▶ _ITEMS_
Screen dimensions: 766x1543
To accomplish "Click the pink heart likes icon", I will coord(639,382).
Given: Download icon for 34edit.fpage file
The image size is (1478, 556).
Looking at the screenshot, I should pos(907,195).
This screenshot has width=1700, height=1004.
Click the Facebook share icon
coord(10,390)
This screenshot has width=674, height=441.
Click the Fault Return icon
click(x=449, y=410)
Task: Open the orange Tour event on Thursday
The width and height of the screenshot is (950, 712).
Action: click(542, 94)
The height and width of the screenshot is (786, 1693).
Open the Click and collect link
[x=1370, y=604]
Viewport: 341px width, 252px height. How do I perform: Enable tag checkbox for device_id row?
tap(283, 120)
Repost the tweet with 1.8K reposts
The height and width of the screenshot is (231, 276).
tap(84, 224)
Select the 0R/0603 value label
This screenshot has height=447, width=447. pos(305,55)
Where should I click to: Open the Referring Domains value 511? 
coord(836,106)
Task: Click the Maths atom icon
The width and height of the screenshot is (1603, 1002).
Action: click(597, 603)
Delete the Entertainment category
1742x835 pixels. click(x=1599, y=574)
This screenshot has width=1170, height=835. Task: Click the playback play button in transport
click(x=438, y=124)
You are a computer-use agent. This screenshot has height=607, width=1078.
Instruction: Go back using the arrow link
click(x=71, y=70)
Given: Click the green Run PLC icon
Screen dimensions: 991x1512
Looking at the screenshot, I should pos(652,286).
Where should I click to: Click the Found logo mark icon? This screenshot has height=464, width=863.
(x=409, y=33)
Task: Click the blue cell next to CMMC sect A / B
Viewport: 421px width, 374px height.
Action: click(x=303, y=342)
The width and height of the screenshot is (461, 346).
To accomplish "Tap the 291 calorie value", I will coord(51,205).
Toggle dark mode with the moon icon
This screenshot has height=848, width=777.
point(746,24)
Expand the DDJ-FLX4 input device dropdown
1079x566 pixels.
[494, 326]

▶ _PROBLEM DETAILS_
Rewrite the lines above as a Markdown table with the columns Row and Line. Give each line its own numbered row, and leave out any blank lines.

▶ _RESULT OF THE TASK_
| Row | Line |
|---|---|
| 1 | Screen dimensions: 766x1543 |
| 2 | To accomplish "Click the pink heart likes icon", I will coord(639,382). |
| 3 | Given: Download icon for 34edit.fpage file |
| 4 | The image size is (1478, 556). |
| 5 | Looking at the screenshot, I should pos(907,195). |
| 6 | This screenshot has width=1700, height=1004. |
| 7 | Click the Facebook share icon |
| 8 | coord(10,390) |
| 9 | This screenshot has width=674, height=441. |
| 10 | Click the Fault Return icon |
| 11 | click(x=449, y=410) |
| 12 | Task: Open the orange Tour event on Thursday |
| 13 | The width and height of the screenshot is (950, 712). |
| 14 | Action: click(542, 94) |
| 15 | The height and width of the screenshot is (786, 1693). |
| 16 | Open the Click and collect link |
| 17 | [x=1370, y=604] |
| 18 | Viewport: 341px width, 252px height. How do I perform: Enable tag checkbox for device_id row? |
| 19 | tap(283, 120) |
| 20 | Repost the tweet with 1.8K reposts |
| 21 | The height and width of the screenshot is (231, 276). |
| 22 | tap(84, 224) |
| 23 | Select the 0R/0603 value label |
| 24 | This screenshot has height=447, width=447. pos(305,55) |
| 25 | Where should I click to: Open the Referring Domains value 511?  |
| 26 | coord(836,106) |
| 27 | Task: Click the Maths atom icon |
| 28 | The width and height of the screenshot is (1603, 1002). |
| 29 | Action: click(597, 603) |
| 30 | Delete the Entertainment category |
| 31 | 1742x835 pixels. click(x=1599, y=574) |
| 32 | This screenshot has width=1170, height=835. Task: Click the playback play button in transport |
| 33 | click(x=438, y=124) |
| 34 | You are a computer-use agent. This screenshot has height=607, width=1078. |
| 35 | Instruction: Go back using the arrow link |
| 36 | click(x=71, y=70) |
| 37 | Given: Click the green Run PLC icon |
| 38 | Screen dimensions: 991x1512 |
| 39 | Looking at the screenshot, I should pos(652,286). |
| 40 | Where should I click to: Click the Found logo mark icon? This screenshot has height=464, width=863. |
| 41 | (x=409, y=33) |
| 42 | Task: Click the blue cell next to CMMC sect A / B |
| 43 | Viewport: 421px width, 374px height. |
| 44 | Action: click(x=303, y=342) |
| 45 | The width and height of the screenshot is (461, 346). |
| 46 | To accomplish "Tap the 291 calorie value", I will coord(51,205). |
| 47 | Toggle dark mode with the moon icon |
| 48 | This screenshot has height=848, width=777. |
| 49 | point(746,24) |
| 50 | Expand the DDJ-FLX4 input device dropdown |
| 51 | 1079x566 pixels. |
| 52 | [494, 326] |